About this task:
The answer must be a single number: how many lines of the records below hold the word "beside".
^^^^^^^^
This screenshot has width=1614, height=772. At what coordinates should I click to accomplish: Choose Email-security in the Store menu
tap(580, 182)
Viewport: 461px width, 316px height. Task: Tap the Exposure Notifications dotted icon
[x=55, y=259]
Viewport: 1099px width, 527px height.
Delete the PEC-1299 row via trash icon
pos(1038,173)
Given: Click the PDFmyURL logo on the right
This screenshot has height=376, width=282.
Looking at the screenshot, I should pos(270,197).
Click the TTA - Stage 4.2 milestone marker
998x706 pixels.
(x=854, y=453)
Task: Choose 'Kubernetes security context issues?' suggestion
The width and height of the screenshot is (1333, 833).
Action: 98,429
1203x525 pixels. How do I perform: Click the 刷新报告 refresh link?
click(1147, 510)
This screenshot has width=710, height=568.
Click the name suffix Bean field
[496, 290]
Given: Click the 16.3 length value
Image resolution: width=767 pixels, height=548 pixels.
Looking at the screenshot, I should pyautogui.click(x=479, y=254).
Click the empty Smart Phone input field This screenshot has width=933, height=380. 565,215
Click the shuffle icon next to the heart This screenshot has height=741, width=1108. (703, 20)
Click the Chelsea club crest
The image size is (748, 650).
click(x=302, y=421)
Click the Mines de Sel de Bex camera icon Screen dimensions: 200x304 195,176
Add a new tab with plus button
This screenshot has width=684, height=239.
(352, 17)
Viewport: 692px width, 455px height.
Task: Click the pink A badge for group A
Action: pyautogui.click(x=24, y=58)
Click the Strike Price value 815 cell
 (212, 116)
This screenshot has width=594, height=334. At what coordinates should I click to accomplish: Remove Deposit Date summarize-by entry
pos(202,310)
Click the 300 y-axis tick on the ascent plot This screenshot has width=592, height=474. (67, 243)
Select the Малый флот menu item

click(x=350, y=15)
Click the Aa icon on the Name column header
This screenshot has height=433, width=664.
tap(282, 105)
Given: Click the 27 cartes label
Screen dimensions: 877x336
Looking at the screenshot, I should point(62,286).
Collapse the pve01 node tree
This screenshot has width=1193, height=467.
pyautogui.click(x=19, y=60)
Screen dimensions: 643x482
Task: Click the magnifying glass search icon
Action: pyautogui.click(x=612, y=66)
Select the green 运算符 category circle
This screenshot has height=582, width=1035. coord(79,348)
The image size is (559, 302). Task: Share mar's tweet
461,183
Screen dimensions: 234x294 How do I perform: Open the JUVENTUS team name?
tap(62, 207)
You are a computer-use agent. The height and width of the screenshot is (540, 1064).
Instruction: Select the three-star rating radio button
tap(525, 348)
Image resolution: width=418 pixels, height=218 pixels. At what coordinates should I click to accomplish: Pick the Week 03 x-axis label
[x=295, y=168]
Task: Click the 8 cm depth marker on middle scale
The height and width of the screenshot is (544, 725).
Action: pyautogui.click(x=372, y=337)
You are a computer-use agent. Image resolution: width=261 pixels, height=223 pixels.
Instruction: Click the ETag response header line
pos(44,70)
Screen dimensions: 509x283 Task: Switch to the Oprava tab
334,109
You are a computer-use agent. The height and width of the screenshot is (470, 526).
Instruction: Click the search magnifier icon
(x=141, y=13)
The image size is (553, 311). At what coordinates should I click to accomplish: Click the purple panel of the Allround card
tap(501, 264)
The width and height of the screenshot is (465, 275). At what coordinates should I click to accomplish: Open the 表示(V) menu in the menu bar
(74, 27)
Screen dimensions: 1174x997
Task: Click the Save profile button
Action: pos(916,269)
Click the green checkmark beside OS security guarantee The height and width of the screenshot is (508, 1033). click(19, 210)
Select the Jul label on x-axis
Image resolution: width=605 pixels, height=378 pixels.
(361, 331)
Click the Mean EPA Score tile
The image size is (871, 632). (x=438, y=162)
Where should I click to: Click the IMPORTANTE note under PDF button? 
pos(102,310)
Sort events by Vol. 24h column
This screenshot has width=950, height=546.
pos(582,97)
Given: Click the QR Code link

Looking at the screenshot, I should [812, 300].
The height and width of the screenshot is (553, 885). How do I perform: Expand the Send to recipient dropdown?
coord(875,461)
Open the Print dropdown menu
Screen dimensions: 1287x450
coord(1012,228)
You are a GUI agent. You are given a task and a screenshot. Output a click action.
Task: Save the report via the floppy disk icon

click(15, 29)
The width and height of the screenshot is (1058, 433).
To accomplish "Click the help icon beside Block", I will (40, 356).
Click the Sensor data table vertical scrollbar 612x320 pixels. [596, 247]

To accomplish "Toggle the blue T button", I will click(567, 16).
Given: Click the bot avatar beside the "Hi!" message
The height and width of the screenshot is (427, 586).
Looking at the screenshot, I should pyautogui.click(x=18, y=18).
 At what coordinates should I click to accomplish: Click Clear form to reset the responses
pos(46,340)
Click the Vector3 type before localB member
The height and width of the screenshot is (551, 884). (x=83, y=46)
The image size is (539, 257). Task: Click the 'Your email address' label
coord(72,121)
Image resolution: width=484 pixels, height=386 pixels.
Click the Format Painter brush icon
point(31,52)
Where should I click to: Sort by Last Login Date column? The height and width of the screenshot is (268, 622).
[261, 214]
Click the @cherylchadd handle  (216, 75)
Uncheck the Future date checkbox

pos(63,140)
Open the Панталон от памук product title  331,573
^^^^^^^^
Reply to the task:
3